Entries shown –
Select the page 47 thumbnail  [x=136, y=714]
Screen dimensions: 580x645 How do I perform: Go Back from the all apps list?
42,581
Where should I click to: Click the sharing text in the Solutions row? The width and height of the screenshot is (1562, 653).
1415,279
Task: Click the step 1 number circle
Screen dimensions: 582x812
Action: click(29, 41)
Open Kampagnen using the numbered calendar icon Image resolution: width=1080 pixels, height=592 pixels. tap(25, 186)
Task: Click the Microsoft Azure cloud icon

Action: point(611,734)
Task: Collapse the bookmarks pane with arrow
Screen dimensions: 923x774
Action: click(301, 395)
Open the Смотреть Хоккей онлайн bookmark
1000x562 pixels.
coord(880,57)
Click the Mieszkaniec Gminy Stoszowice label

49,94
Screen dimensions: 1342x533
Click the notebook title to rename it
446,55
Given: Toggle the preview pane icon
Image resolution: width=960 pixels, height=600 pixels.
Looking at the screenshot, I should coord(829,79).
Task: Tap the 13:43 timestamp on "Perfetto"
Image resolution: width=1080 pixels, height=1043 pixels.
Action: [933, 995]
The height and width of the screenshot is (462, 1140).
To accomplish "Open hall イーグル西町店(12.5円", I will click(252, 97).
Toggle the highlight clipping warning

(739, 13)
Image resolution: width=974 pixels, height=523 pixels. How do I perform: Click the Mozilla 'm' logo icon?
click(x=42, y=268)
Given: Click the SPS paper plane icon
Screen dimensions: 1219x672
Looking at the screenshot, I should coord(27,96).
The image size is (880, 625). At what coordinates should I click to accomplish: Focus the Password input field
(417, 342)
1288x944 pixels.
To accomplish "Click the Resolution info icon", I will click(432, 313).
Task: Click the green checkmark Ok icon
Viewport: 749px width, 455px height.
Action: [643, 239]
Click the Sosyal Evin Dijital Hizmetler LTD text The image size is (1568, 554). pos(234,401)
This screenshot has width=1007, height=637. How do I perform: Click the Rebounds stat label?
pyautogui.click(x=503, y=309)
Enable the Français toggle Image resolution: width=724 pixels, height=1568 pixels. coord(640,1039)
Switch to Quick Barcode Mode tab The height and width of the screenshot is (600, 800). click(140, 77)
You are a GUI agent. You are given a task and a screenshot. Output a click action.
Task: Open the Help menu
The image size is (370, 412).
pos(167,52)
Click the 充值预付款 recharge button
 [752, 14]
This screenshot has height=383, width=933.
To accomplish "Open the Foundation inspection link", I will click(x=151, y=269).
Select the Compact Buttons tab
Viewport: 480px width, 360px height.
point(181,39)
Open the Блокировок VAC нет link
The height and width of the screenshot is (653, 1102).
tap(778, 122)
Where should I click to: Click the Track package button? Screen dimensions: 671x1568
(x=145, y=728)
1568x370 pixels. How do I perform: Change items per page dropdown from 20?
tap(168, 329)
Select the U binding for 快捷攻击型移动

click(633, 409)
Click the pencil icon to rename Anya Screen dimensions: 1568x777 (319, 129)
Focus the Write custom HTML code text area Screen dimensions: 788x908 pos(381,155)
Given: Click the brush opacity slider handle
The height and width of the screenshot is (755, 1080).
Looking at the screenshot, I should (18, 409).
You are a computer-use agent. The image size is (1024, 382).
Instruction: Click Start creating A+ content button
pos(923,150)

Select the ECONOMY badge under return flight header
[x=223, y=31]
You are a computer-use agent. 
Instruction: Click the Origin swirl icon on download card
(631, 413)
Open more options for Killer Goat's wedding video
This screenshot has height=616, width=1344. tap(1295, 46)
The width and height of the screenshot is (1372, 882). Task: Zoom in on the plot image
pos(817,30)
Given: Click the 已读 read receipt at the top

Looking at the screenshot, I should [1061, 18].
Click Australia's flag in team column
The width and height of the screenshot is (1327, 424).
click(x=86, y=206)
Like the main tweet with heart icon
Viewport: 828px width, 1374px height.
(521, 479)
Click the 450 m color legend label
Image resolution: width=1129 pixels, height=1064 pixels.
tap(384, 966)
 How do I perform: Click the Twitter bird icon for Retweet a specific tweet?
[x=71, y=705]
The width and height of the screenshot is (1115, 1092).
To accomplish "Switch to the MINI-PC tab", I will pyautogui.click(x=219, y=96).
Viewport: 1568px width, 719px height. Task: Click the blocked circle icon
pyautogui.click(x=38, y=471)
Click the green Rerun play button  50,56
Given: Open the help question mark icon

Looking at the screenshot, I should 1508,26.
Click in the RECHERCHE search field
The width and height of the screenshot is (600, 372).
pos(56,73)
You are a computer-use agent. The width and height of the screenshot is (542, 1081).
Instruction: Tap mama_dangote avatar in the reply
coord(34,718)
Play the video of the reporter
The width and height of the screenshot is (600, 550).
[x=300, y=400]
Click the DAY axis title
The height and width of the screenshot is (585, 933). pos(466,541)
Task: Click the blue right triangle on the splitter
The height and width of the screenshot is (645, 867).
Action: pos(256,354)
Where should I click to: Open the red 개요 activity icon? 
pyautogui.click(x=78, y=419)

Problem statement –
Your task is to retype the entries verbatim, starting with the line that holds "The image size is (880, 625)." and stopping after the line that holds "Click the Sosyal".

Result for this exercise –
The image size is (880, 625). At what coordinates should I click to accomplish: Focus the Password input field
(417, 342)
1288x944 pixels.
To accomplish "Click the Resolution info icon", I will click(432, 313).
Task: Click the green checkmark Ok icon
Viewport: 749px width, 455px height.
Action: [643, 239]
Click the Sosyal Evin Dijital Hizmetler LTD text The image size is (1568, 554). pos(234,401)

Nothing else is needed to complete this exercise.